White Sox executive vice president Ken Williams reportedly met with LaRoche and asked that he "dial back" his son's presence at work. But LaRoche, who had negotiated his son's access to be with him at work in a handshake deal, continued to bring his son to work daily during spring training. That's when Williams revoked all privileges, according to USA Today. But he changed his mind about it, and asked that LaRoche cut back Drake's presence to "about half of the time."

Although LaRoche may have more choices than the average parent due to his finances and line of work, he said he made the decision to put his family first—and he isn't changing his mind. If he can't have his son with him at the clubhouse, he'd rather not play at all. After plenty of news coverage regarding his sudden decision to retire, LaRoche took to his Twitter account to post his own personal statement on why he made the decision to walk away from the White Sox.

"I understand that many people will not understand my decision. I respect that, and all I ask is for that same level of respect in return," LaRoche wrote in the statement posted on Twitter. "I live by certain values that are rooted in my faith, and I am grateful to my parents for that. I have tried to set a good example on and off the field and live a life that represents these values. As fathers, we have an opportunity to help mold our kids into men and women of character, with morals and values that can't be shaken by the world around them. Of one thing I am certain: We will regret NOT spending enough time with our kids, not the other way around."

As usual, many Internet critics love to question the parenting choices made by others, asking about LaRoche's daughter and why only his son has been a constant in the clubhouse. In a 2015 interview with the Chicago Tribune, he said the only downside to his arrangement was that he couldn't bring his daughter Montana, now 12 years old, into the clubhouse because she's a girl.
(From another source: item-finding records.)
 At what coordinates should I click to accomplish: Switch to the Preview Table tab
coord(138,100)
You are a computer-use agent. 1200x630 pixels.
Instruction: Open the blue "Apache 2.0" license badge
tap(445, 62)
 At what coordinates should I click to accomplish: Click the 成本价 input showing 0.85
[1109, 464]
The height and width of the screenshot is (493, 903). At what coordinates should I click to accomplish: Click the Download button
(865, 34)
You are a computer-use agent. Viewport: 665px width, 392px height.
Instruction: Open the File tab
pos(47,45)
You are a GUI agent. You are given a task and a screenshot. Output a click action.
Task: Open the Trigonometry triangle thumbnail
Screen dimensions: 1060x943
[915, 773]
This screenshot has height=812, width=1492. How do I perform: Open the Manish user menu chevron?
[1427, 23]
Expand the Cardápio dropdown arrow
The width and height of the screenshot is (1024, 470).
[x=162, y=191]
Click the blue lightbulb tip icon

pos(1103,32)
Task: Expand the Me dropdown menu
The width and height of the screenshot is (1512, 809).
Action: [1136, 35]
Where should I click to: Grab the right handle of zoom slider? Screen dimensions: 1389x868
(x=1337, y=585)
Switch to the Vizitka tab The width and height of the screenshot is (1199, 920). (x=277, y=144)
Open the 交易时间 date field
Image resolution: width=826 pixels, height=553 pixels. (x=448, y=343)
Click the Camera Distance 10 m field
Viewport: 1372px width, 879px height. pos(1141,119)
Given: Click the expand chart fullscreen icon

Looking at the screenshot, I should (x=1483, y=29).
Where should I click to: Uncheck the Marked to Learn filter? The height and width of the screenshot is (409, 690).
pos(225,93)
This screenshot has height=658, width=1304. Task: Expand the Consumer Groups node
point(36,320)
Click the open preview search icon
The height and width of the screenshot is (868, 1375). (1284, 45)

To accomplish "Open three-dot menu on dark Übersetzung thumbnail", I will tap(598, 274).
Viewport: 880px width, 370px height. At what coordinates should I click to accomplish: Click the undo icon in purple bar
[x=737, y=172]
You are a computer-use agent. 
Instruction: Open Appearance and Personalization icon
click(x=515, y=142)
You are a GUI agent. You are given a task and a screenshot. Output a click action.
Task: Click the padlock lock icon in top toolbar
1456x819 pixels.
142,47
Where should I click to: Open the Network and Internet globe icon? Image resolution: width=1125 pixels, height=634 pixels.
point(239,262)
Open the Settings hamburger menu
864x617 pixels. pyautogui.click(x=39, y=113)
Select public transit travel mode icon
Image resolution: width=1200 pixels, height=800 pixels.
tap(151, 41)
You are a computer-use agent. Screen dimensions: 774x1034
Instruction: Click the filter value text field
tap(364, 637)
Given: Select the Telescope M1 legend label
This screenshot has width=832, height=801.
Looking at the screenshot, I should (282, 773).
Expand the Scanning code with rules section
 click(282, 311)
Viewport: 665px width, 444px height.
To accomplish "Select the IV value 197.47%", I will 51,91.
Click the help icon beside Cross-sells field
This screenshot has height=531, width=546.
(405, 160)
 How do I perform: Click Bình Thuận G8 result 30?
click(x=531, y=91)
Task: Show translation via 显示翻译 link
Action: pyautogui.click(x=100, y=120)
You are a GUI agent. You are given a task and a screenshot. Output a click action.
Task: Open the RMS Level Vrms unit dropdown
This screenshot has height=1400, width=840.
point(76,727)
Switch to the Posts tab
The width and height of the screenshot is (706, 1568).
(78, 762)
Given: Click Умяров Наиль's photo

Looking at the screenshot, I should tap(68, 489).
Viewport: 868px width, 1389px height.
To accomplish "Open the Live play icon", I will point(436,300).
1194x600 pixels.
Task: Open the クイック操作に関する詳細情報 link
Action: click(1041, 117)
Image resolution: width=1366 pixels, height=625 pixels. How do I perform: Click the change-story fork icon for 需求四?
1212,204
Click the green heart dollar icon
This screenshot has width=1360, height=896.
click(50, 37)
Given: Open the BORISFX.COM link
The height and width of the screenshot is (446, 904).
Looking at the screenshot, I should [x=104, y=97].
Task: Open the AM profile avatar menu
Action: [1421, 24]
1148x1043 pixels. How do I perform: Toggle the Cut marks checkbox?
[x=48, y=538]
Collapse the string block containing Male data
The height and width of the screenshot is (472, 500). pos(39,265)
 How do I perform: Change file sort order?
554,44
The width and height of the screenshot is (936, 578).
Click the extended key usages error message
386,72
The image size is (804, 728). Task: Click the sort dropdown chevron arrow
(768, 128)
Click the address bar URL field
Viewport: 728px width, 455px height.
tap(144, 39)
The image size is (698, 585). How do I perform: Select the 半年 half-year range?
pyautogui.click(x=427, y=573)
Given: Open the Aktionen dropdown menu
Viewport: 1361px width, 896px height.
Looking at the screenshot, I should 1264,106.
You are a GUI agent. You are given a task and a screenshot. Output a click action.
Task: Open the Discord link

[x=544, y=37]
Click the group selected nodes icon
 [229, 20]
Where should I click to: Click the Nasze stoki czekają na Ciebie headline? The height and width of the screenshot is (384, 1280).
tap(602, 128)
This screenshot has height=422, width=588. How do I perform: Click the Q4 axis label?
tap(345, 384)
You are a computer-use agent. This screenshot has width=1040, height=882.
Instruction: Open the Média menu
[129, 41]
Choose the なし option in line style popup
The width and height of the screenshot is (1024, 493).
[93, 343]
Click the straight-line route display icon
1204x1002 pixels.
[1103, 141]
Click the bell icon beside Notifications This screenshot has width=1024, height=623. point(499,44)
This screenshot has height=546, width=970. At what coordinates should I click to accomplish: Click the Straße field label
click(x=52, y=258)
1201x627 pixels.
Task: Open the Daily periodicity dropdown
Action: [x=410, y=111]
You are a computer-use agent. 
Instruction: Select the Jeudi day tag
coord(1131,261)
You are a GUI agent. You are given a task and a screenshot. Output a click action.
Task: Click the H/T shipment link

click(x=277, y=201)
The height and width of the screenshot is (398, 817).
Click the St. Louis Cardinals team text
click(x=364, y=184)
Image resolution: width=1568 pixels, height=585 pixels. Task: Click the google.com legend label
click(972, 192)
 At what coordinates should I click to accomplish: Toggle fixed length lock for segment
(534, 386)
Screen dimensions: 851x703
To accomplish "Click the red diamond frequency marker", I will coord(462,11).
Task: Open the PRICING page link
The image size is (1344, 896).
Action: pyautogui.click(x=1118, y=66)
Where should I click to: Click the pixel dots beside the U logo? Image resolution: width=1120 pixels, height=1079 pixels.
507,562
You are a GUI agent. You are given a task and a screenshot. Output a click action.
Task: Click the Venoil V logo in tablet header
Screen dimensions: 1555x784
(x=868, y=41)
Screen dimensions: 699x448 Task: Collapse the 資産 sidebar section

"It's unfortunate she can't come," he told the Tribune in 2015. "That's thousands of hours of time we missed together, and Drake and I get to spend it together. I try to make an effort when I am home, have off days or have evenings, to do stuff with her and spend time with her. It's a struggle, for sure."

To be sure, most employers would never even consider allowing an employee the ability to bring their kids to work every day. But LaRoche's case does put the spotlight on the fact that work-life balance and devotion to one's kids is not an issue that only moms face.

In his statement posted on Twitter, LaRoche ended the lengthy missive by saying, "In life, we're all faced with difficult decisions and will have a choice to make. Do we act based on the consequences, or do we act on what we know and believe in our hearts to be right? I choose the latter."

But there's a silver lining for some ball players. "I think a lot of people have stepped back," White Sox outfielder Adam Eaton told USA Today. "If a man can step away from $13 million for his family and his son, what does it take for me to spend a little more time with my kid, or take a little more responsibility for my family situation?"